Un piccolo catalogo di quest’arte irriducibile la conserva il Maam, il Museo dell’altro e dell’altrove. Una ex fabbrica dismessa, occupata da un centinaio di senza casa che si accorgono come i grandi capannoni siano invivibili. E dunque, una volta autocostruito il villaggetto di casette a schiera, ecco entrare in campo Giorgio De Finis, antropologo e eccentrico intellettuale, che occupa i capannoni con una accorta regia di installazioni, murales, stanze affrescate, dipinte, istoriate. Un work in progress che, nonostante sia già disponibile un primo catalogo, difficilmente si fermerà. All’inizio demonizzato, racconta, «il Maam era considerato poco più di un postribolo, oggi i comitati di Tor Sapienza ci chiedono di curare e invadere la strada che collega il Maam con la stazione. Ci stiamo pensando: non basta chiamare una decina di bravi artisti, bisogna lavorare in modo differente, ragionare con gli abitanti sul concetto di bene comune. Non vogliamo mica fare abbellimenti o restyling. Vogliamo sognare insieme».

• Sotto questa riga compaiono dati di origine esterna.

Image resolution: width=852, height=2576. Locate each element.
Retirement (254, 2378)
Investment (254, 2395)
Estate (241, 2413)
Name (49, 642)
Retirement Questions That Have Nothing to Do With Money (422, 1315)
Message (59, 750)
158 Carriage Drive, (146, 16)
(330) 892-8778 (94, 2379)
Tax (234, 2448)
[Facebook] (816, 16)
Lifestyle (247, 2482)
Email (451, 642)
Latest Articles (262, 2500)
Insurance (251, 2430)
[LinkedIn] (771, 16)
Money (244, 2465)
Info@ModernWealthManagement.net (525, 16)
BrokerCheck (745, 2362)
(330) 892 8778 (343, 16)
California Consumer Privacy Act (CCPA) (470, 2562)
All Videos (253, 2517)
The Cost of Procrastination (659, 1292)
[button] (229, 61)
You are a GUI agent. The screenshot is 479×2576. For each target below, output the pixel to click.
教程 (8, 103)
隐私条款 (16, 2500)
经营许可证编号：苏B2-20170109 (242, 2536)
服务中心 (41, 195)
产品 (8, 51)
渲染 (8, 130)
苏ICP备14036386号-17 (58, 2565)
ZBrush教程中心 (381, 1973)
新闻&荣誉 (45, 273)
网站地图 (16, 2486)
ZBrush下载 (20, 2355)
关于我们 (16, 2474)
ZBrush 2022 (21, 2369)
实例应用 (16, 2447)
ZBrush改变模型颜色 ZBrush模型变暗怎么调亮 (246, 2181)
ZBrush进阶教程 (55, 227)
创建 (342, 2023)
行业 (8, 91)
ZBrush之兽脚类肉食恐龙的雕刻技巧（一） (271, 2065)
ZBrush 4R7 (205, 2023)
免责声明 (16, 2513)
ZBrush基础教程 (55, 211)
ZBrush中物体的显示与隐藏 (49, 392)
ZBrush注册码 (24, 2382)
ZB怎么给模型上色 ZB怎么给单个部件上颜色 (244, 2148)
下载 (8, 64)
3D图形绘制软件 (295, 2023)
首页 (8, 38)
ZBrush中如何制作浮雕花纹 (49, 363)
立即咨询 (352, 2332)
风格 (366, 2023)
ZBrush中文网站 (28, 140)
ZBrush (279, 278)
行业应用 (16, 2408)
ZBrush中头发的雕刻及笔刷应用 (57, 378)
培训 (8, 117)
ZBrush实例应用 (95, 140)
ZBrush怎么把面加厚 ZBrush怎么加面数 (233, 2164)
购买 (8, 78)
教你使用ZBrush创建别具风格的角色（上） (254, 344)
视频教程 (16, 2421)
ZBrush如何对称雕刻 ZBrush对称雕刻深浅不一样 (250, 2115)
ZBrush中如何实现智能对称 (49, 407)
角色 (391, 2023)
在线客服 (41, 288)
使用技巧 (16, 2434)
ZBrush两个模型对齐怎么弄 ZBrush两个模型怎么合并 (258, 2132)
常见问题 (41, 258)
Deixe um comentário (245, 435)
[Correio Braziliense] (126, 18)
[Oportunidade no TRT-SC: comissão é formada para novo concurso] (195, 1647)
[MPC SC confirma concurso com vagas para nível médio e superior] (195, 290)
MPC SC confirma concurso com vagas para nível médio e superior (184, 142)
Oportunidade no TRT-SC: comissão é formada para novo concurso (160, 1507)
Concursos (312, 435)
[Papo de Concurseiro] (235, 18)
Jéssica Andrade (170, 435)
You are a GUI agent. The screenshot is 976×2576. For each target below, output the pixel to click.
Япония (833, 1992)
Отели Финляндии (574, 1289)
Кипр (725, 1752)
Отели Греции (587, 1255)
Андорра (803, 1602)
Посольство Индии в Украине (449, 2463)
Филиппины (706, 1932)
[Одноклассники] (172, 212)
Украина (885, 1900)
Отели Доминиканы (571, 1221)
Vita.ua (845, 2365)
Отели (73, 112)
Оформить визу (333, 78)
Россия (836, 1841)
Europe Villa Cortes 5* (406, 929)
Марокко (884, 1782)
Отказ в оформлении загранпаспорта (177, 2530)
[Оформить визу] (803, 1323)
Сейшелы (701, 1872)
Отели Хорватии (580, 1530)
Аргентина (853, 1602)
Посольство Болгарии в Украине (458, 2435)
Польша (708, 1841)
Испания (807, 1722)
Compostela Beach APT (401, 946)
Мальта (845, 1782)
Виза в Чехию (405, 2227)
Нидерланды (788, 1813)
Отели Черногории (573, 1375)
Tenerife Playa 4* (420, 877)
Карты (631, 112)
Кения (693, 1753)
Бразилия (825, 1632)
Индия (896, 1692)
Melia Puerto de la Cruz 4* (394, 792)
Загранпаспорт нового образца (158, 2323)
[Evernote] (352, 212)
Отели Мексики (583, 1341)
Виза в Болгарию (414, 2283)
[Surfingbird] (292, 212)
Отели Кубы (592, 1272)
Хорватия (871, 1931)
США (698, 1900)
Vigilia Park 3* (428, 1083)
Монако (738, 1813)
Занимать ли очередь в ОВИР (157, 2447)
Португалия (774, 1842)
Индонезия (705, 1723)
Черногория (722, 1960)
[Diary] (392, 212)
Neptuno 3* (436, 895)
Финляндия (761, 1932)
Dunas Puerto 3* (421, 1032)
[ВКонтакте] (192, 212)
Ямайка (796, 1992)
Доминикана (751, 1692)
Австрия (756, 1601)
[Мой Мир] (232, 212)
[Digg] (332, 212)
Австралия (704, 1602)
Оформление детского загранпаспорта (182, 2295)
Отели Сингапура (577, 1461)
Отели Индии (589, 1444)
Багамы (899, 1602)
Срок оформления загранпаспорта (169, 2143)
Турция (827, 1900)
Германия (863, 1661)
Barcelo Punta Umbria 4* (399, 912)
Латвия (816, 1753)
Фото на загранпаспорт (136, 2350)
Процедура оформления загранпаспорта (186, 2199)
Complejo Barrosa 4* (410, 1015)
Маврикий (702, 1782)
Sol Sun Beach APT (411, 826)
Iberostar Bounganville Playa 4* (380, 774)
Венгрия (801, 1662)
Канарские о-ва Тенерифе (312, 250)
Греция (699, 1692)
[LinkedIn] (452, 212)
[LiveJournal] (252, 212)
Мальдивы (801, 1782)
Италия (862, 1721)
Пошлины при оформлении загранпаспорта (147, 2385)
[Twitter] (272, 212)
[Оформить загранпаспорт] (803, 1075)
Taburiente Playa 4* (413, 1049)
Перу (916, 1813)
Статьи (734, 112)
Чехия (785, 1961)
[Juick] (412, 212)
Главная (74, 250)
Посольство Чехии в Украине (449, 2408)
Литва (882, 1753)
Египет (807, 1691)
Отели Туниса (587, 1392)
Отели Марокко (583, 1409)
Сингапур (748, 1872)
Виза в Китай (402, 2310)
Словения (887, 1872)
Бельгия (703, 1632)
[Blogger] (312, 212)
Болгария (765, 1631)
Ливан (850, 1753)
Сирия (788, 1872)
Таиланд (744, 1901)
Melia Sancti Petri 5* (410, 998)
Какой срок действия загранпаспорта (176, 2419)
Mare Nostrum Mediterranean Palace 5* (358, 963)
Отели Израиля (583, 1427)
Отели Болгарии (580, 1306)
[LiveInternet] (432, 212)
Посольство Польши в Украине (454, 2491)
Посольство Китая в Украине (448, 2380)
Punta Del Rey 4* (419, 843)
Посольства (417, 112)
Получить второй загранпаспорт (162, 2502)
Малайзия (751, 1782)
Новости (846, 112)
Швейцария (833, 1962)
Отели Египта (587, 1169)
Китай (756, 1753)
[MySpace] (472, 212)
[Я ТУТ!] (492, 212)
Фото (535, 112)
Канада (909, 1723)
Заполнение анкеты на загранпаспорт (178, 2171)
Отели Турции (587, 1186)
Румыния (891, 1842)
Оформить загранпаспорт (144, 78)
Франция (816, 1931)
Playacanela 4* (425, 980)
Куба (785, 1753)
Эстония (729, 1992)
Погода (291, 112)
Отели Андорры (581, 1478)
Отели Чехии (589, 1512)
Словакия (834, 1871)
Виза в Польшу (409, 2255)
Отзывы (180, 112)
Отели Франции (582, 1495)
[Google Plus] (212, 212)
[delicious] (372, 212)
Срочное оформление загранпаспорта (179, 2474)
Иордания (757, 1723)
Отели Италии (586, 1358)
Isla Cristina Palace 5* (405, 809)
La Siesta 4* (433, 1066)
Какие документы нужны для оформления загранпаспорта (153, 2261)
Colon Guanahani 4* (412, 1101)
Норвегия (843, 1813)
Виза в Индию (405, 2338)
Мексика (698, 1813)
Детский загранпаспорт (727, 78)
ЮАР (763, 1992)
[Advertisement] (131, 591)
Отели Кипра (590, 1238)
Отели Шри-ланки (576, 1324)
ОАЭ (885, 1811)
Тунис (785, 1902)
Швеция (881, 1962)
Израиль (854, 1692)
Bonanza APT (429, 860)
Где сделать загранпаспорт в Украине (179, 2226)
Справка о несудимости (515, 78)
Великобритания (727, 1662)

street art roma1Bello ci sia commistione tra artisti e writers, dice Stefana Fabrizi, sua la fila di guerrieri della luce che protegge il Maam fin dall’ingresso: come nel Cinquecento, l’arte dev’essere di tutti, leggibile a vari livelli ma bene comune. Il rischio, lo nomina anche De Finis, è il gigantismo, la maledizione dei dinosauri, una crescita continua che soffoca le funzioni vitali e la stessa ragion d’essere. Per questo è giusto riconoscere alle opere la caducità, la fragilità, l’esposizione alla rovina.

Per evitarla, per mantenere la memoria, un mezzo c’è, e non fa torto agli autori, né ai cittadini, né agli specialisti. È la fotografia, dice Mimmo Frassineti: «Fotografo quello che mi piace, ciò che esprime la gioia di dipingere e l’abilità nel disegnare, la ricchezza di qualità. Certo, anche per preservare la memoria delle opere più aleatorie. Ma cerco di contestualizzare sempre il segno: strapparlo dal contesto è una deprivazione di senso».

La parola finale, forse, la dice Michele Smargiassi, giornalista di Repubblica, sul suo blog Fotocrazia: «L’autentica street art è sberleffo ai luoghi della cultura, è critica guerrigliera al paesaggio urbano degradato e mercificato. Tolti dal contesto per il quale erano stati pensati, trasferiti nel museo, i graffiti non sono più quel che erano: non più di quanto un fossile di ammonite sia ancora il cefalopode guizzante nei mari del Giurassico». Dopo aver ricordato che la storia dell’arte è sempre anche storia politica e del potere, i musei arsenali di armi per i conflitti contemporanei, cita Jean Clair: «I musei funzionano come macchine per trasformare in falsi le opere autentiche che vi sono ammesse». E propone, invece: «Volete salvare lastreet art rispettandola? Fotografatela. Come si fa con l’arte della performance. Fatelo bene, con coscienza, cura, creatività, aggiungete cose, idee, fatene un’opera derivata, moltiplicabile, comunicabile con onestà intellettuale (non fingerà di essere il vero graffito, ma solo la sua riproduzione-traduzione). Si può fare. Lo si è fatto. E se il rischio è che le fotografie dell’arte effimera diventino a loro volta opere d’arte permanente, be’, sarà il rischio di avere due opere anziché nessuna. Altrimenti, cosa l’abbiamo inventata a fare, la fotografia?».